Write out the material below again, swapping "tray icon" for "taskbar icon" and keeping everything else the same. Leave the pictures out of your version.

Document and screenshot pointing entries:
== == ==

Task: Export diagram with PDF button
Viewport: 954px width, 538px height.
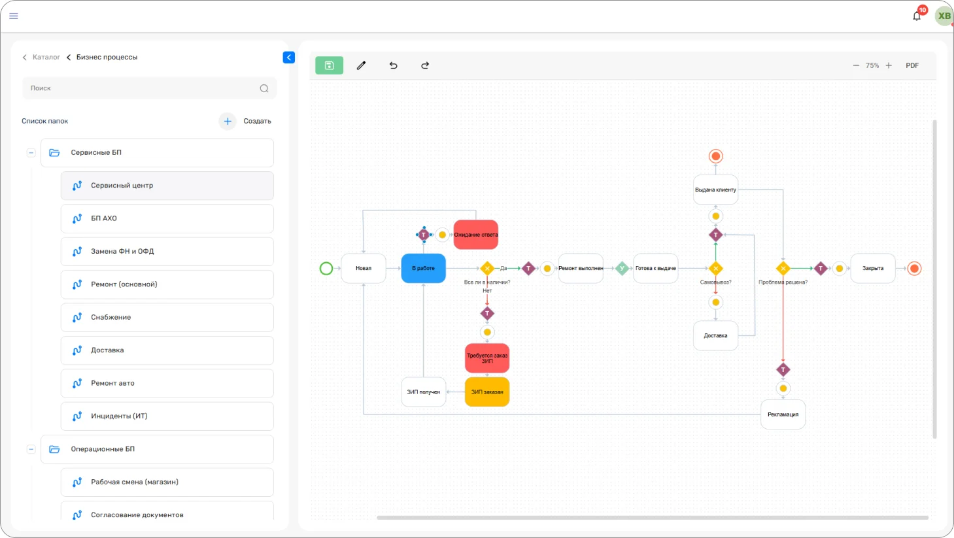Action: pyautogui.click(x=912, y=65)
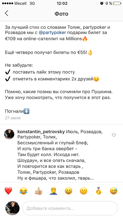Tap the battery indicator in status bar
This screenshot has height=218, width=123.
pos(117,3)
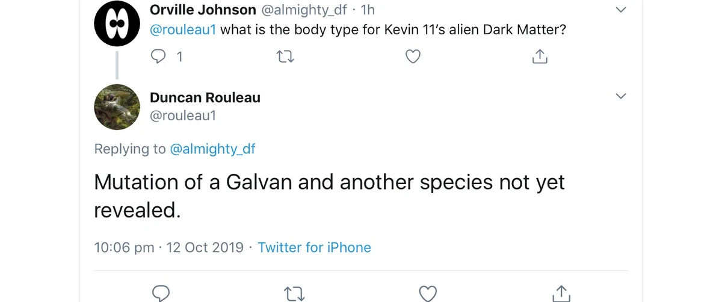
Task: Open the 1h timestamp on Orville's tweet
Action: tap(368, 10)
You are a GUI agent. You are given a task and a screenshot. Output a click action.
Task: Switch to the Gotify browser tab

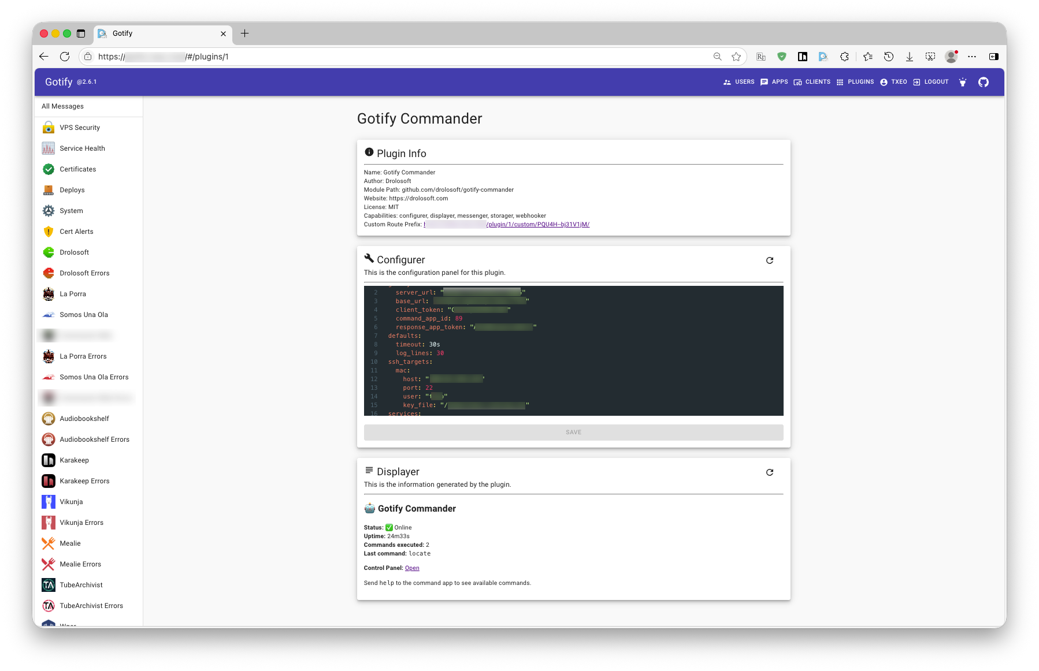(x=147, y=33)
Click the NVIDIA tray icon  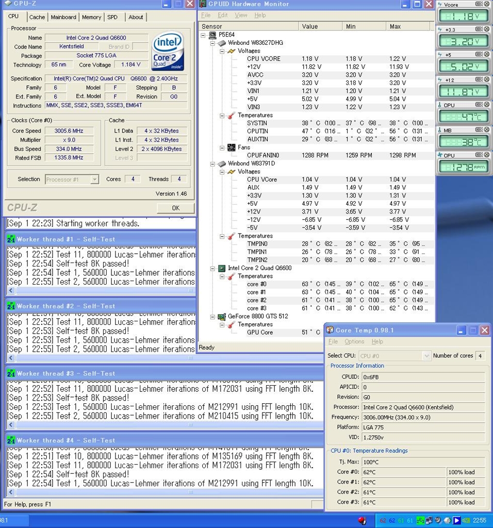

== == ==

*Response*:
Task: Export diagram with PDF button
Viewport: 954px width, 538px height.
Action: pyautogui.click(x=912, y=65)
Tap the battery indicator in status bar
This screenshot has height=218, width=123.
pos(117,3)
Task: Open the 1h timestamp on Orville's tweet
Action: tap(368, 10)
You are a GUI agent. You are given a task and a screenshot. Output a click action.
Task: Switch to the Gotify browser tab

(x=147, y=33)
Click the NVIDIA taskbar icon  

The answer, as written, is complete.